By applying the Chernoff bounding method with t = (1 + \delta) \mu, we can derive a upper bound

\begin{aligned} \mathbb{P} (X \geq (1 + \delta) \mu) & \leq \inf_{s > 0} \frac{ \mathbb{E}_{X} [e^{s X}] }{ e^{s (1 + \delta) \mu} } \\ & = \inf_{s > 0} \frac{ \exp[(e^{s} - 1) \mu] }{ e^{s (1 + \delta) \mu} } \\ & = \inf_{s > 0} \exp\left[ (e^{s} - 1) \mu - (1 + \delta) \mu s \right]. \end{aligned}

Since \exp [(e^{s} - 1) \mu - (1 + \delta) \mu s] is a convex function

\begin{aligned} \frac{ d }{ d s } \exp\left[ (e^{s} - 1) \mu - (1 + \delta) \mu s \right] & = 0 \\ (\mu e^{s} - (1 + \delta) \mu) \exp\left[ (e^{s} - 1) \mu - (1 + \delta) \mu s \right] & = 0 \\ \mu e^{s} - (1 + \delta) \mu & = 0 \\ s & = \log [1 + \delta]. \end{aligned}

Now let’s select s = \log [1 + \delta] to get the tight upper bound

\begin{aligned} \frac{ \exp[(e^{s} - 1) \mu] }{ e^{s (1 + \delta) \mu} } & = \frac{ \exp[(e^{\log[1 + \delta]} - 1) \mu] }{ e^{\log[1 + \delta] (1 + \delta) \mu} } \\ & = \frac{ e^{\delta \mu} }{ (1 + \delta)^{(1 + \delta) \mu} } \\ & = \left( \frac{e^{\delta}}{(1 + \delta)^{1 + \delta}} \right)^{\mu}. \end{aligned}

Taking \exp \log on the upper bound to derive

\begin{aligned} \left( \frac{ e^{\delta} }{ (1 + \delta)^{1 + \delta} } \right)^{\mu} & = \exp \left[ \log \left[ \left( \frac{ e^{\delta} }{ (1 + \delta)^{1 + \delta} } \right)^{\mu} \right] \right] \\ & = \exp \left[ \mu \left( \log e^{\delta} - \log \left[ (1 + \delta)^{1 + \delta} \right] \right) \right] \\ & = \exp \left[ \mu \left( \delta - (1 + \delta) \log [(1 + \delta)] \right) \right]. \end{aligned}

Since \log [1 + x] \geq \frac{ x }{ 1 + \frac{x}{2} } for all x > 0,

\begin{aligned} \exp \left[ \mu \left( \delta - (1 + \delta) \log [(1 + \delta)] \right) \right] & \leq \exp \left[ \mu \left( \delta - \frac{ (1 - \delta) \delta }{ 1 + \frac{\delta}{2} } \right) \right] \\ & = \exp \left[ \mu \left( \frac{ (1 + \frac{\delta}{2}) \delta }{ 1 + \frac{ \delta }{ 2 } } - \frac{ (1 - \delta) \delta }{ 1 + \frac{ \delta }{ 2 } } \right) \right] \\ & = \exp \left[ - \left( \frac{ \delta^{2} }{ 2 + \delta } \right) \mu \right]. \end{aligned}

Putting all together to derive the upper tail of Chernoff bound

\mathbb{P} (X \geq (1 + \delta) \mu) \leq \exp \left[ - \left( \frac{ \delta^{2} }{ 2 + \delta } \right) \mu \right].

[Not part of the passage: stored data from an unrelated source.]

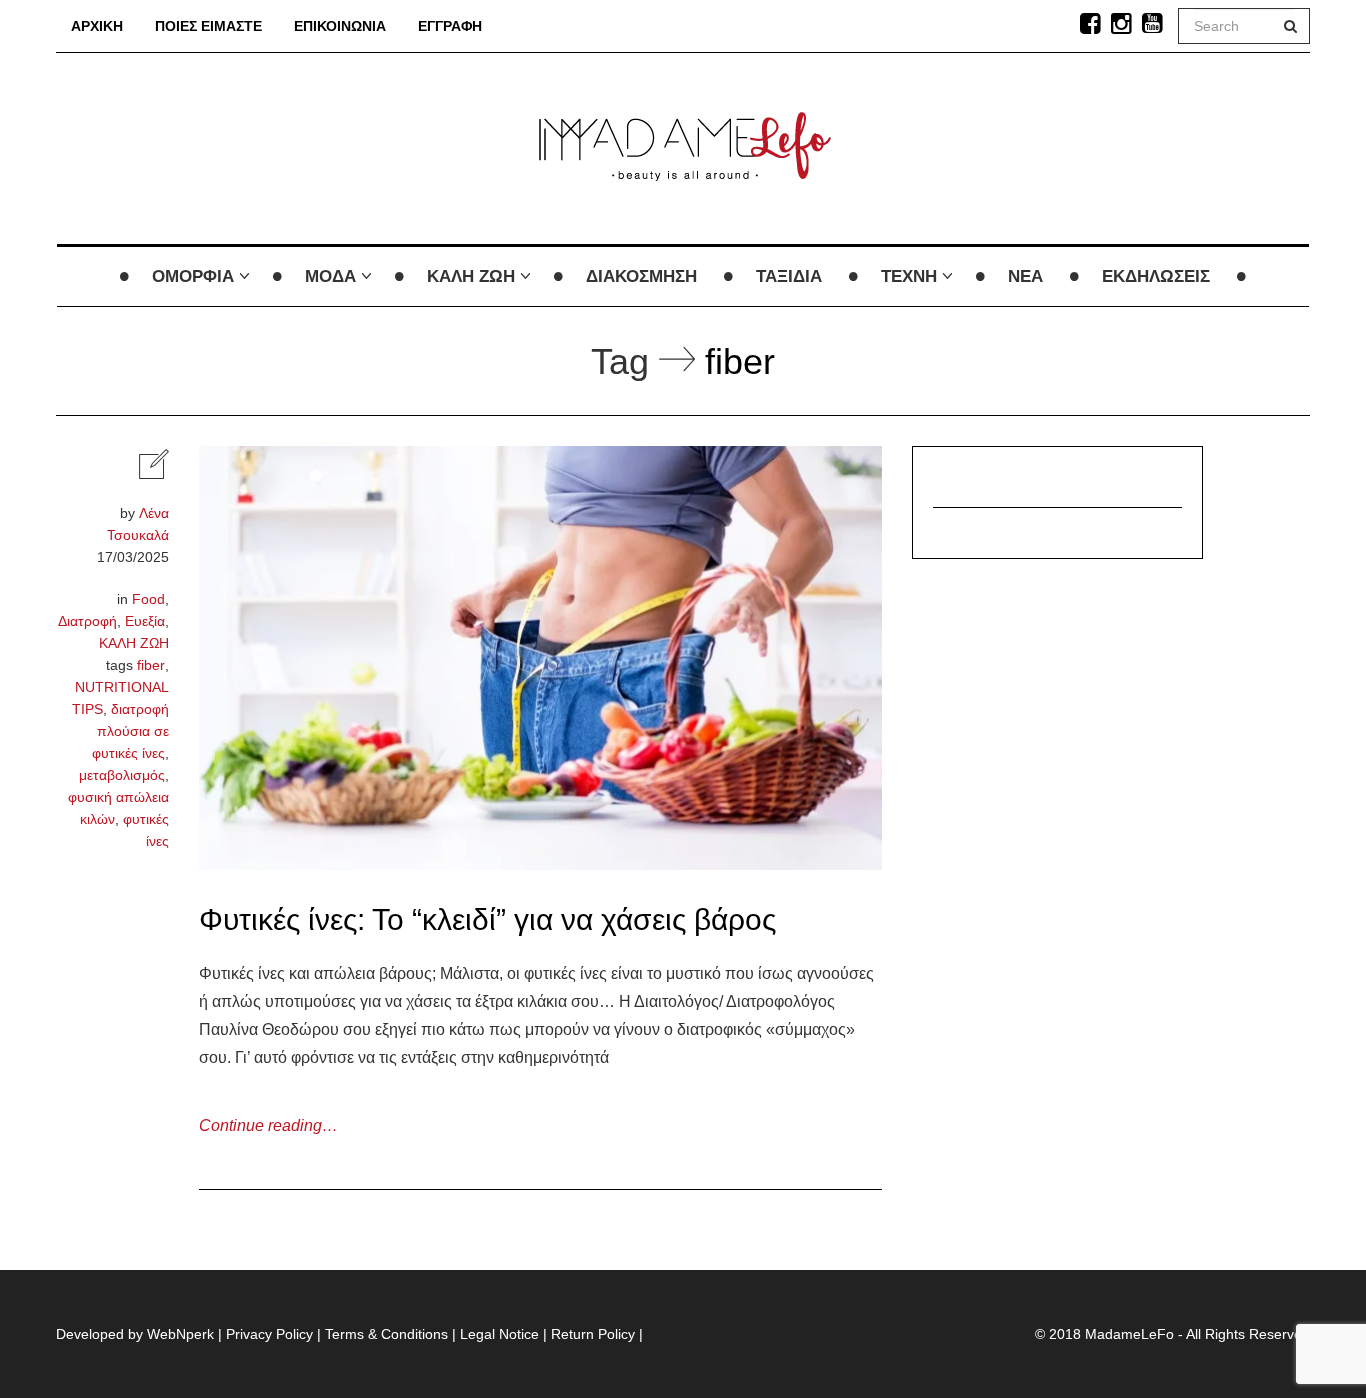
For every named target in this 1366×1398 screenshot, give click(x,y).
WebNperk (180, 1334)
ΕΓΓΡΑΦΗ (450, 26)
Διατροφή (87, 621)
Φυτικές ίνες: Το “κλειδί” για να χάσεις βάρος (487, 919)
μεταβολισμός (122, 775)
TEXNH (909, 276)
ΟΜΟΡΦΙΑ (193, 276)
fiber (151, 665)
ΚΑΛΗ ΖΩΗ (471, 276)
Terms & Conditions (386, 1334)
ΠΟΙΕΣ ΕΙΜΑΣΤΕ (208, 26)
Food (148, 599)
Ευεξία (145, 621)
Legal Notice (499, 1334)
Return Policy (593, 1334)
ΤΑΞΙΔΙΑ (789, 276)
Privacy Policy (269, 1334)
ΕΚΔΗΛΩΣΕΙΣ (1156, 276)
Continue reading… (268, 1125)
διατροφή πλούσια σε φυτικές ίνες (130, 731)
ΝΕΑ (1025, 276)
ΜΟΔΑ (330, 276)
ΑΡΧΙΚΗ (97, 26)
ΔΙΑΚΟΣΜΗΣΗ (641, 276)
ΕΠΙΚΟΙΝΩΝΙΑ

The proof for the lower tail is similar except that

  • taking s = \log [1 - \delta] to maximize the lower bound, and

  • applies the inequality \log [1 - x] \geq -x + \frac{ x^{2} }{ 2 } in the last step for 0 < x < 1.

General Chernoff bound

Let X_{1}, \dots, X_{n} be bounded independent random variables such that X_{i} \in [a, b], \forall i. Let X = \sum_{i=1}^{n} X_{i} and \mu = \mathbb{E}_{X} [X]. Then for \delta > 0

  • Upper tail:

    \mathbb{P} (X \geq (1 + \delta) \mu) \leq \exp \left[ -\frac{ 2 \delta^{2} \mu^{2} }{ n (b - a)^{2} } \right]

  • Lower tail:

    \mathbb{P} (X \leq (1 - \delta) \mu) \leq \exp \left[ -\frac{ \delta^{2} \mu^{2} }{ n (b - a)^{2} } \right]